**INSTRUCTIONS TO FOLLOW**
Everything below from the line with "You are a GUI" through the line with "This screenshot has width=358, height=319." must be retyped exactly, except the pictures.

**EXERCISE MATERIAL**
══════════
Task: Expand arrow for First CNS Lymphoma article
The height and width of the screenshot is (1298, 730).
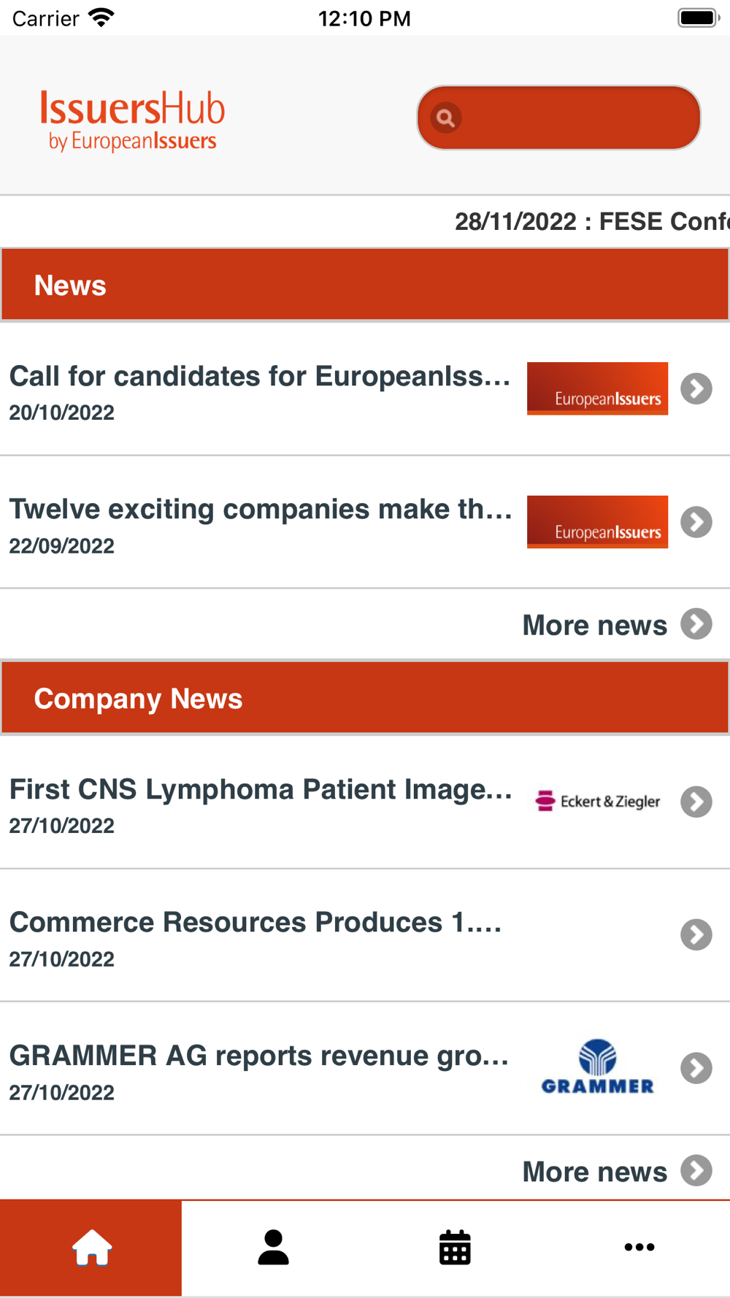Action: [x=696, y=802]
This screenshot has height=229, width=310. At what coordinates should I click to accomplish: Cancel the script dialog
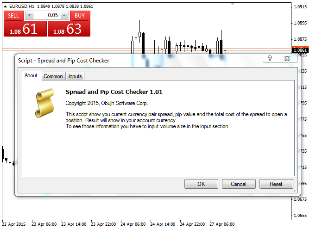239,184
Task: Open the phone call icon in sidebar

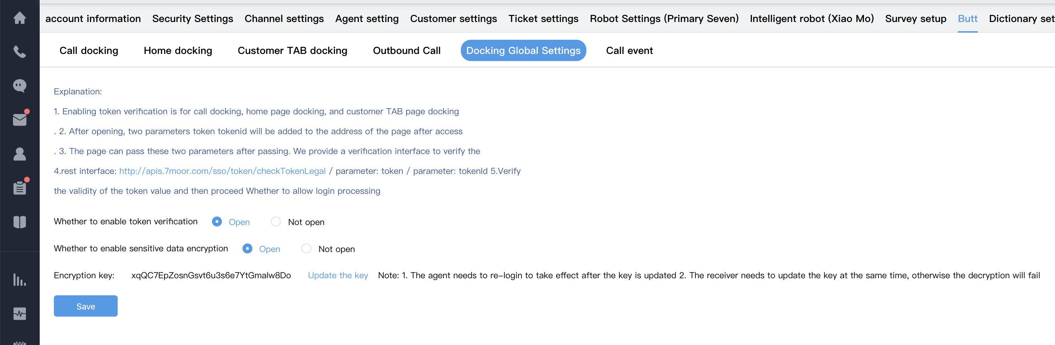Action: 20,52
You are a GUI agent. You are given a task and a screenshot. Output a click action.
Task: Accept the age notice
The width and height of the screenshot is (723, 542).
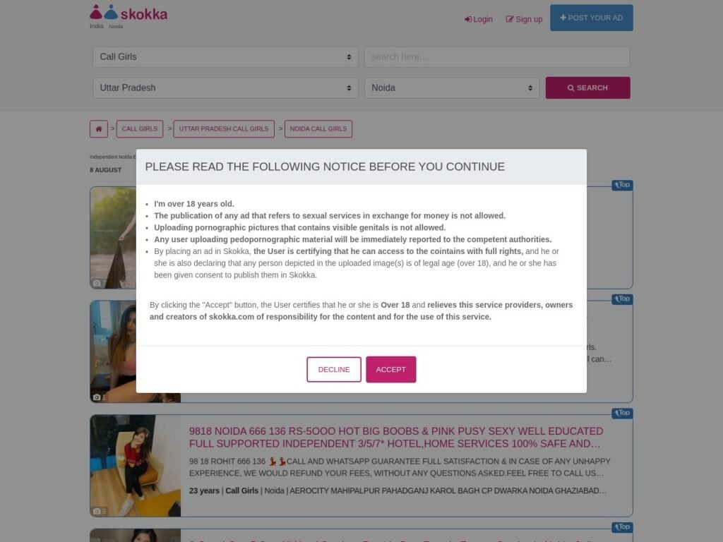[x=391, y=370]
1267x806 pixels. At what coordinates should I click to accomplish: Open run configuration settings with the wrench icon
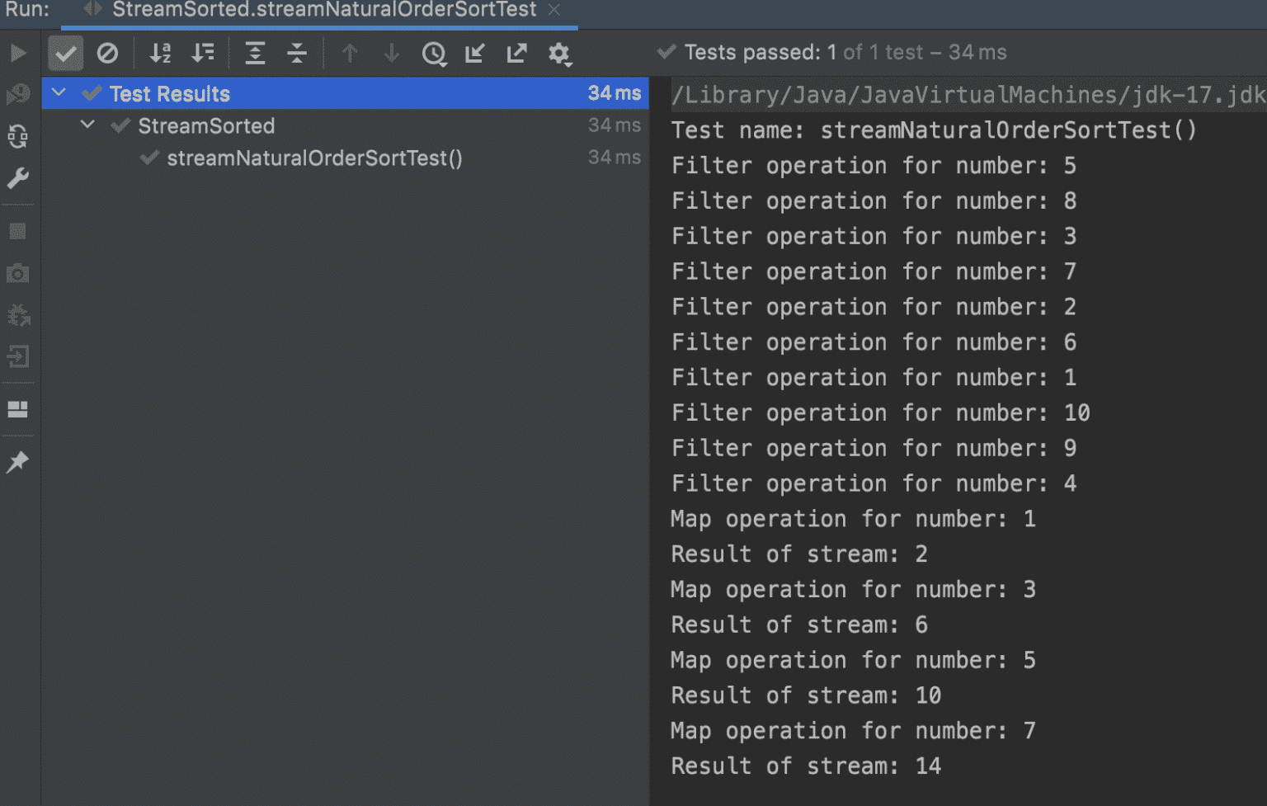click(17, 178)
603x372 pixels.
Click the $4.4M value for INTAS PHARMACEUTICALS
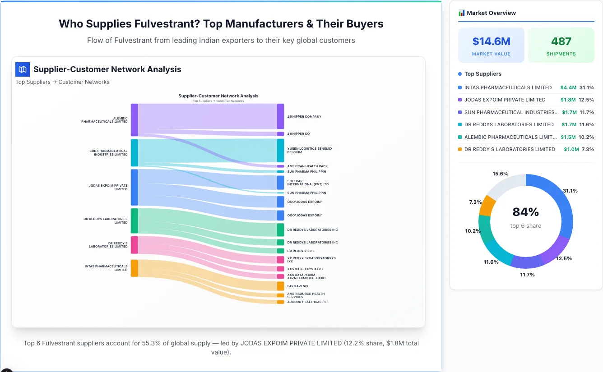pos(568,87)
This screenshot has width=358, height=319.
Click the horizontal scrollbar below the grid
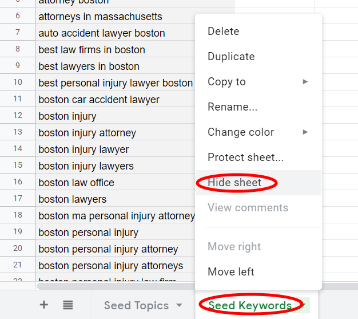click(116, 286)
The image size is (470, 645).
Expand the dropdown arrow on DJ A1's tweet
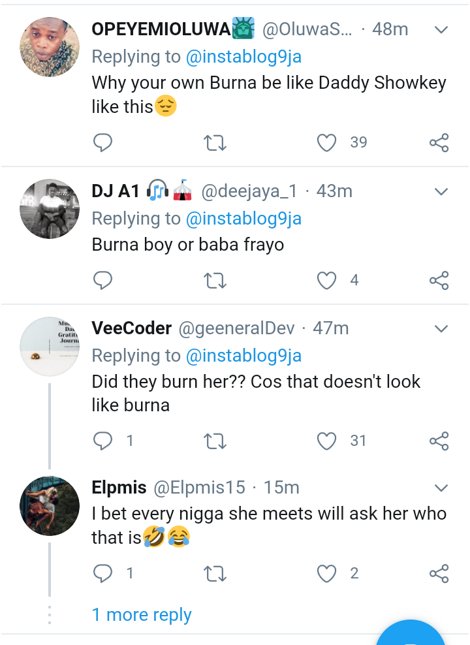coord(441,191)
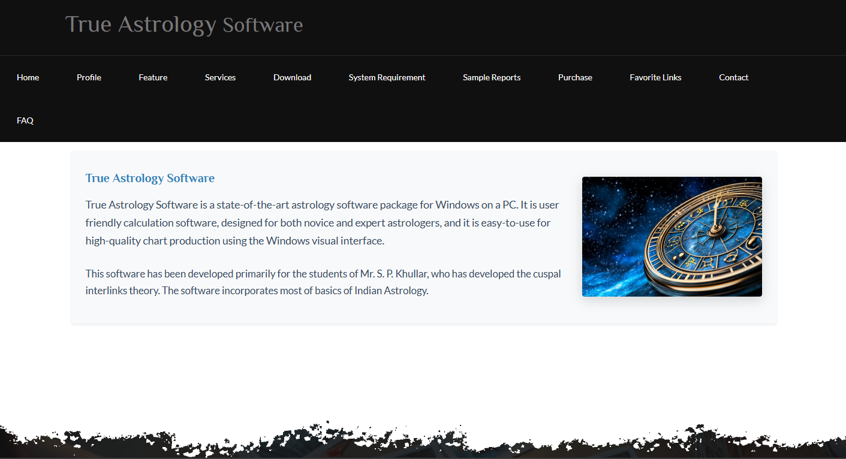Select Contact from the navigation bar
The width and height of the screenshot is (846, 459).
(x=733, y=77)
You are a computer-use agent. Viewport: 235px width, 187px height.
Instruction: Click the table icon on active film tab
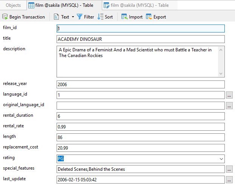[31, 5]
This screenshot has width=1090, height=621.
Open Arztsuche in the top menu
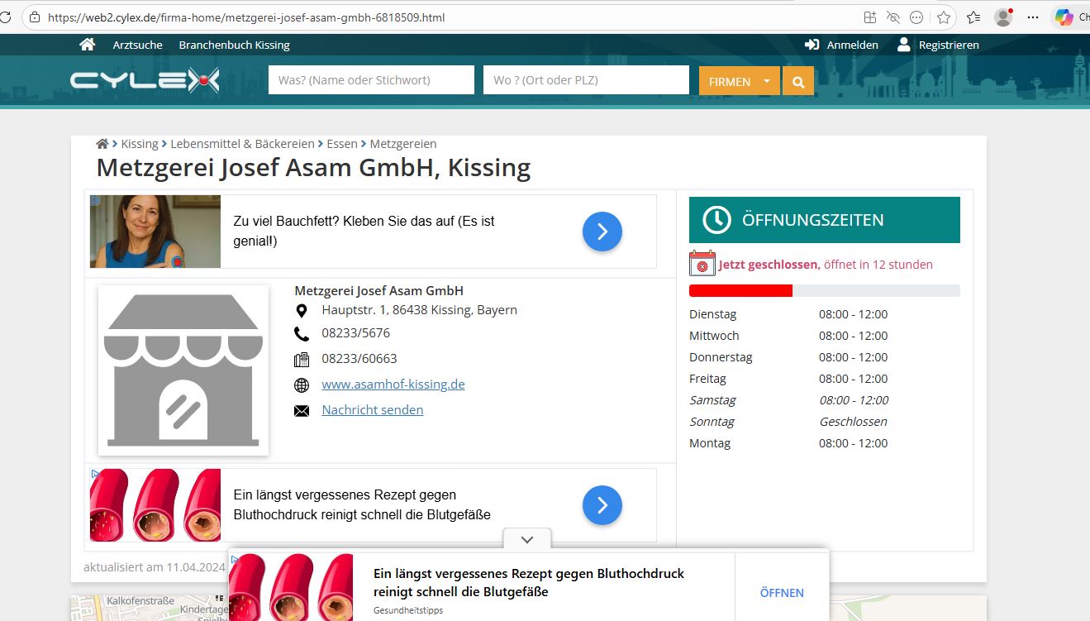137,45
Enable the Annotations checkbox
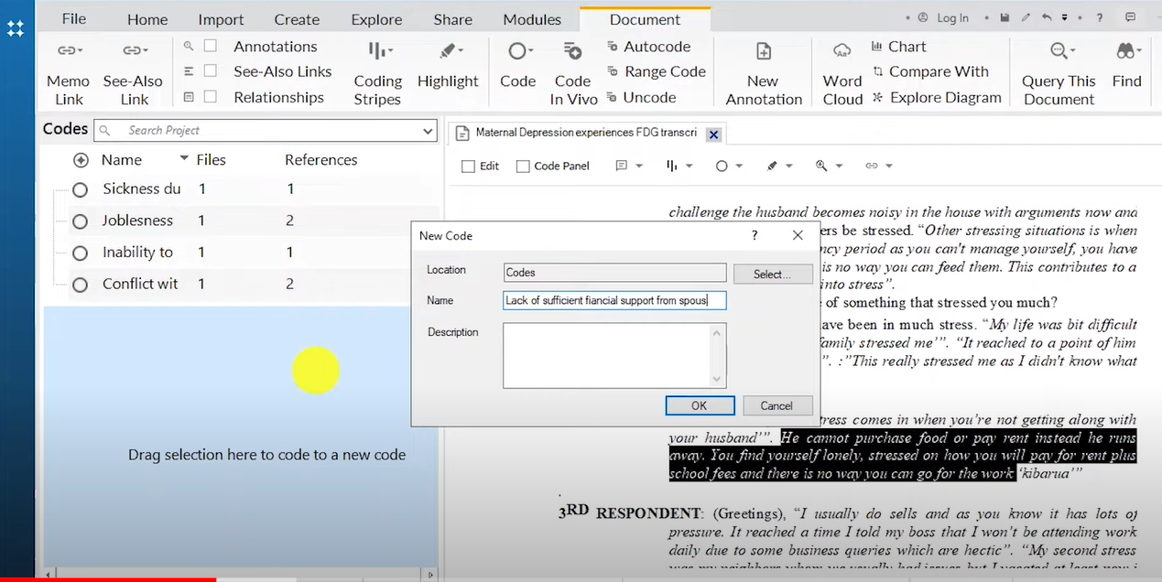The height and width of the screenshot is (582, 1162). click(211, 46)
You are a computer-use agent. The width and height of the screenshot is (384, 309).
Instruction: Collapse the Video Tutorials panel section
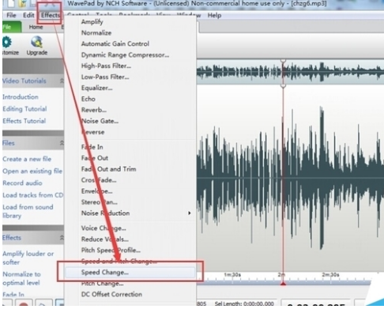pyautogui.click(x=62, y=81)

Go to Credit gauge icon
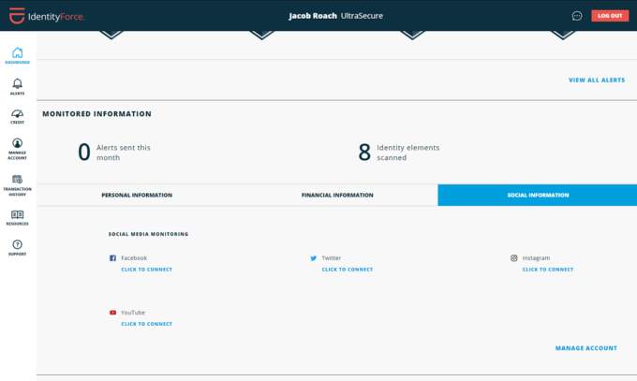[17, 114]
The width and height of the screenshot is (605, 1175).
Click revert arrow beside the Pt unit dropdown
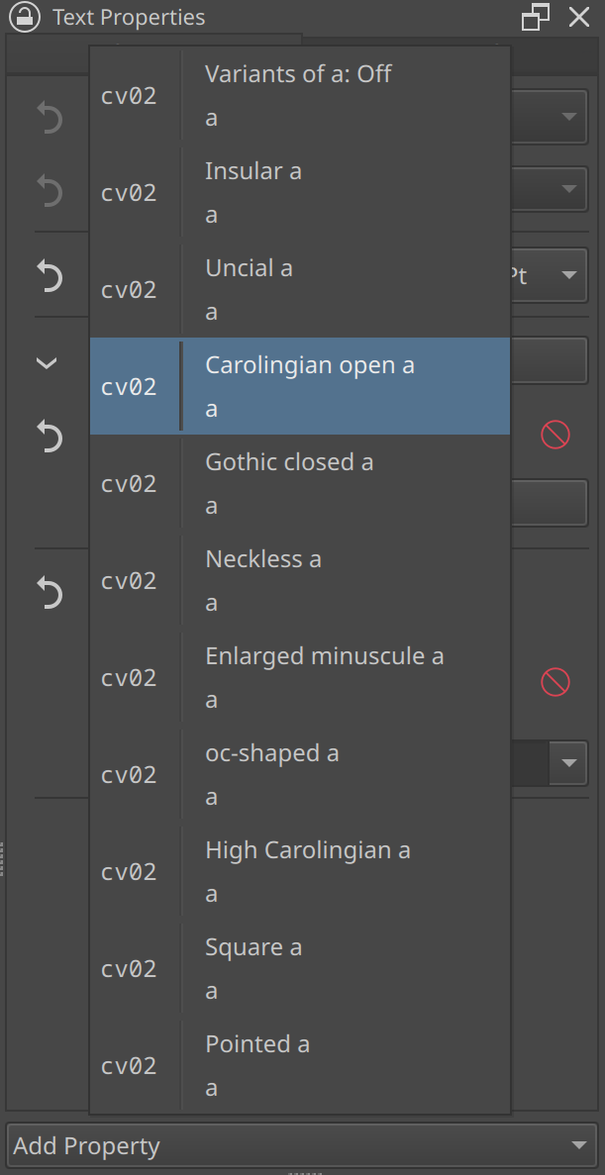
══════════
**WRITTEN SOLUTION**
You are a GUI agent. You are given a task and a screenshot. Output a click action.
Task: Accept the age notice
The width and height of the screenshot is (723, 542).
[x=391, y=370]
1267x806 pixels. At what coordinates should I click to accomplish: Open run configuration settings with the wrench icon
click(17, 178)
603x372 pixels.
Click the $4.4M value for INTAS PHARMACEUTICALS
pos(568,87)
This screenshot has width=358, height=319.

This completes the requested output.